WORK REQUEST:
For the data below, give again exactly the lines from the one containing "has width=2513, height=1484." through the one containing "Choose the Feature", both ends included, and no others.

(Stored data)
- - - - - - -
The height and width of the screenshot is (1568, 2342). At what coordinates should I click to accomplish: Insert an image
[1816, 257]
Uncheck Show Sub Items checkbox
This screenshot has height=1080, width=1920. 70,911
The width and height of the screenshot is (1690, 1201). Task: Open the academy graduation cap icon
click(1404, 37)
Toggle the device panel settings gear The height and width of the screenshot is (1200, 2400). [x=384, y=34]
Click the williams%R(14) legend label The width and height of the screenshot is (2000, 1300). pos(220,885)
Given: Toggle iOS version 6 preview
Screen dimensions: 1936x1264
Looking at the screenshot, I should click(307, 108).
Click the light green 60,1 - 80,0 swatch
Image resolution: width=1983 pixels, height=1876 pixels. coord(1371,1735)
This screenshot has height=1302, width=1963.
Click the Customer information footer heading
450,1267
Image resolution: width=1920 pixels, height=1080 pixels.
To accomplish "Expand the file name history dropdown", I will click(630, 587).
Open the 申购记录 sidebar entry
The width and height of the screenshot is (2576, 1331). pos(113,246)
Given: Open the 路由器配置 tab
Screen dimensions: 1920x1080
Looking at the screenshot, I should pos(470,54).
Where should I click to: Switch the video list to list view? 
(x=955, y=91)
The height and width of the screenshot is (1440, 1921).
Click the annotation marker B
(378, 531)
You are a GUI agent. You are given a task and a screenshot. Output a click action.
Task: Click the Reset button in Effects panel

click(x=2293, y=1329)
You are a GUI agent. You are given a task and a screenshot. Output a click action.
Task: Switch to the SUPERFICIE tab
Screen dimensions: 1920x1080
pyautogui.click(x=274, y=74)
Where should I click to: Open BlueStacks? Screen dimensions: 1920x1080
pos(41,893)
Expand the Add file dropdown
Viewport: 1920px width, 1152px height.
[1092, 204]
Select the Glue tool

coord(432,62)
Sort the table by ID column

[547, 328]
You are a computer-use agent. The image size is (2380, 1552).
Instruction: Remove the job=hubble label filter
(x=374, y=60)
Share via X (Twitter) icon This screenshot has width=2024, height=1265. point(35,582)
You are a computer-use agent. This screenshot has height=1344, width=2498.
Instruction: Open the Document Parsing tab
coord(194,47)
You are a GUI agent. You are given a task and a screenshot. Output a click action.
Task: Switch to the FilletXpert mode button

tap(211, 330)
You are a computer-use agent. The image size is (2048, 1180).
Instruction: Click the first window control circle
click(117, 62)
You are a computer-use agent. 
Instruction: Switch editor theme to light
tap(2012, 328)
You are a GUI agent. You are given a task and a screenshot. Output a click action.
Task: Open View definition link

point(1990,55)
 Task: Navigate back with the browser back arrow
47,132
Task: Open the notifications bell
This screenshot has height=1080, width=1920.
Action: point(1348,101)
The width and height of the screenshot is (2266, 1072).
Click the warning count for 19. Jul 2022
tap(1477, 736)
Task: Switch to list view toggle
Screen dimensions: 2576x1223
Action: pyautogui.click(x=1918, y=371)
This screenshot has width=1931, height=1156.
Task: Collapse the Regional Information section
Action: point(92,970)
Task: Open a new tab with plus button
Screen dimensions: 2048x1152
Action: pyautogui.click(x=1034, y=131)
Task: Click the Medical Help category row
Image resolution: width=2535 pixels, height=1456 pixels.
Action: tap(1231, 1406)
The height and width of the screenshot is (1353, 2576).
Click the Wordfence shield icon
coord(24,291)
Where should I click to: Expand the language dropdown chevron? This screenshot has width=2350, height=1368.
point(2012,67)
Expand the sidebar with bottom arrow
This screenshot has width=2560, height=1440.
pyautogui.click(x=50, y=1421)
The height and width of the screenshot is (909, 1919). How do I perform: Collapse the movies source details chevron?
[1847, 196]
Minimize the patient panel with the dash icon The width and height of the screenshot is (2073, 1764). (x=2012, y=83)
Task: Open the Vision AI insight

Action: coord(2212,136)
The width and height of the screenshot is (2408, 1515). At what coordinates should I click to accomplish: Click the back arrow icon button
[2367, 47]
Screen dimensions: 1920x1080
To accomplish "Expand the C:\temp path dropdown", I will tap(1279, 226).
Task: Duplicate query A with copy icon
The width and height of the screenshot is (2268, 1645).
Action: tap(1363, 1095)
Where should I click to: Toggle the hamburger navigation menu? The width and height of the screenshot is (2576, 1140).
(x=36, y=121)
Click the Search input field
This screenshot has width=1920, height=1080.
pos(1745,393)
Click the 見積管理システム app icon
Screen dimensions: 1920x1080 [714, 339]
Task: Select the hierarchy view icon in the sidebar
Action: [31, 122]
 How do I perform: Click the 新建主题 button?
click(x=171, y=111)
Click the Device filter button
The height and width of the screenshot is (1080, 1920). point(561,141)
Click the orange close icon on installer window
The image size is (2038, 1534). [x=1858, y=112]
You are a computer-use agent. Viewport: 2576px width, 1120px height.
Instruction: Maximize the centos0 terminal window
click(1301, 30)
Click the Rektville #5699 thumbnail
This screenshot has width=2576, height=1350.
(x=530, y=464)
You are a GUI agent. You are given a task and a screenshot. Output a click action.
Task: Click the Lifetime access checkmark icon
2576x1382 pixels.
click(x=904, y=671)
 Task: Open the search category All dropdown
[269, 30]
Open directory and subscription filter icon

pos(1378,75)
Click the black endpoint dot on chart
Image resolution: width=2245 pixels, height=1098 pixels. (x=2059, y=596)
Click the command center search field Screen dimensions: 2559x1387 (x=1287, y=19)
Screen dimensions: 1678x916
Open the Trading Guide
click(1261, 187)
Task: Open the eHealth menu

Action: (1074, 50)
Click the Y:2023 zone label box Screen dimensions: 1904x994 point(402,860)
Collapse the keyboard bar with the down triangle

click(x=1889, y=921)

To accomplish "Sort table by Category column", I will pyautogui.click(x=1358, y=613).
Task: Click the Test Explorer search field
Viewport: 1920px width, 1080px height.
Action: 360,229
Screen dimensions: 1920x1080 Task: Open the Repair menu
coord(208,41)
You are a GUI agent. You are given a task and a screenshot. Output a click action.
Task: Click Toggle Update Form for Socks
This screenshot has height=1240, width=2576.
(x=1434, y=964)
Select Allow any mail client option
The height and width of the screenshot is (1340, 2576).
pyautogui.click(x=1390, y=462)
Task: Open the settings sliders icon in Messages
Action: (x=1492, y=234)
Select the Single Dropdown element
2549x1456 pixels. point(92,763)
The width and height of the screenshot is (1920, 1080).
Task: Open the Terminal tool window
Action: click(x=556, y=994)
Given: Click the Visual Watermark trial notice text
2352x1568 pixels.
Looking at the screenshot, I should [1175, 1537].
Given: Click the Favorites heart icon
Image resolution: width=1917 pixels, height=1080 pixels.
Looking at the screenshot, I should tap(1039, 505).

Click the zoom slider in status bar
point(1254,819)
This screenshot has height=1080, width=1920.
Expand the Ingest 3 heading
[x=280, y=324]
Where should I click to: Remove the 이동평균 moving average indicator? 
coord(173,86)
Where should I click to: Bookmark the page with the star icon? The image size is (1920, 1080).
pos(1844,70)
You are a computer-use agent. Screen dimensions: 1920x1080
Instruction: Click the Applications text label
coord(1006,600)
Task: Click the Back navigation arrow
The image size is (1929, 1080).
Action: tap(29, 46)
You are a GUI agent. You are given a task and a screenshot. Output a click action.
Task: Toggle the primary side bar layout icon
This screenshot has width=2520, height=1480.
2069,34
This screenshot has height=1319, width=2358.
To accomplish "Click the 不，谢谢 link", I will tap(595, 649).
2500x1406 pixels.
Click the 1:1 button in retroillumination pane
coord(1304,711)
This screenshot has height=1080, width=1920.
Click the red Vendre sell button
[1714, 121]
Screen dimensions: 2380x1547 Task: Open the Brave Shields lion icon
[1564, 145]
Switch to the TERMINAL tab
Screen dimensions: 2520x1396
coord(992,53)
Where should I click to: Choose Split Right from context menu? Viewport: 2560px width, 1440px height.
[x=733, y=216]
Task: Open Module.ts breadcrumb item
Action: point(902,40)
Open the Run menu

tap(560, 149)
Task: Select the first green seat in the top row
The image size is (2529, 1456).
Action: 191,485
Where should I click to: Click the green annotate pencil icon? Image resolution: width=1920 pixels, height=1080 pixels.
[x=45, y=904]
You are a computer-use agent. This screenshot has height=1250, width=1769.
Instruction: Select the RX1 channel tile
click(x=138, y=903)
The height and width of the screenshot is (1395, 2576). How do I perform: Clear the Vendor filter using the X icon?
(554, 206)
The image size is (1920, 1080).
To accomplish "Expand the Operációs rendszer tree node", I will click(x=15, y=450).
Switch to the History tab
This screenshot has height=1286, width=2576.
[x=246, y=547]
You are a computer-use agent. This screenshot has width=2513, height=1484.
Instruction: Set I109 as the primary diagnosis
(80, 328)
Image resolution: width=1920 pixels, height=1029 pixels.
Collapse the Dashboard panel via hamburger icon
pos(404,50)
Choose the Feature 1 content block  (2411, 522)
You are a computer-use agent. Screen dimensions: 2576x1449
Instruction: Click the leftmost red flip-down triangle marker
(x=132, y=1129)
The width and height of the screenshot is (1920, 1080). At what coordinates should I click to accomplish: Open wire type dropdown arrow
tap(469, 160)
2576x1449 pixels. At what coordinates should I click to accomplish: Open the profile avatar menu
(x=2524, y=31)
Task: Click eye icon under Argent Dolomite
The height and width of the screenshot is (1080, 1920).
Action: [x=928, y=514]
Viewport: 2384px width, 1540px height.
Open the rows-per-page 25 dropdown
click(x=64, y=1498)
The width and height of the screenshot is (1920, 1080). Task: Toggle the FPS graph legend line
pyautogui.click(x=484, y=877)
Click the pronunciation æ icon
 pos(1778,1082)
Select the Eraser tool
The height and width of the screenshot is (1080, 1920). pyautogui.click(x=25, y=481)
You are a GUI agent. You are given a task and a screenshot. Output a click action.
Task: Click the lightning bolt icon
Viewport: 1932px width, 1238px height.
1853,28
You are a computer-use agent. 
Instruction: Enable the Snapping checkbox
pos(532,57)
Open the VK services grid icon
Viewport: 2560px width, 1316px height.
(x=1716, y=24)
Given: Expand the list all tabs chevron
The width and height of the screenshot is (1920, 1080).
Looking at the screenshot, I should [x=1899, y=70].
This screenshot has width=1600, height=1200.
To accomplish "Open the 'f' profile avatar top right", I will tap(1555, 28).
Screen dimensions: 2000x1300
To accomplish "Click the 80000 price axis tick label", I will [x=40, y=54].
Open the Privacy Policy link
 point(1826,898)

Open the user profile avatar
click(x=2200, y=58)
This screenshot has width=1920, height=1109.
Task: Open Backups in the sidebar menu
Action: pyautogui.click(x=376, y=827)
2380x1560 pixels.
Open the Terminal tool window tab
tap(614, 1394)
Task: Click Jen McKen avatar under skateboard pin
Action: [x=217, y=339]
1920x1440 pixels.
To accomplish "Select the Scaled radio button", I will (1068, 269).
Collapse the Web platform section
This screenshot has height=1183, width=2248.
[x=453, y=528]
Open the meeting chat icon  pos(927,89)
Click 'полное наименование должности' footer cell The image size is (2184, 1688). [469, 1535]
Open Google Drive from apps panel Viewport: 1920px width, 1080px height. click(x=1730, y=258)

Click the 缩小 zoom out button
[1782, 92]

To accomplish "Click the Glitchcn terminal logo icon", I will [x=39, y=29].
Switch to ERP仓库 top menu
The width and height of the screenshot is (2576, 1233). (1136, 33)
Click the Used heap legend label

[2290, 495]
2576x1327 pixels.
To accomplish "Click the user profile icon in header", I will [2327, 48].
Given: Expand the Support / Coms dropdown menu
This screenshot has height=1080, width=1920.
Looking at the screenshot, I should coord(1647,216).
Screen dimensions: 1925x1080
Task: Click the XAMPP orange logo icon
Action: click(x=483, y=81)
- - - - - - -
SOLUTION:
You are a computer-use agent. This screenshot has width=2513, height=1484.
Instruction: Set I109 as the primary diagnosis
(80, 328)
Image resolution: width=1920 pixels, height=1029 pixels.
Collapse the Dashboard panel via hamburger icon
pos(404,50)
Choose the Feature 1 content block  (2411, 522)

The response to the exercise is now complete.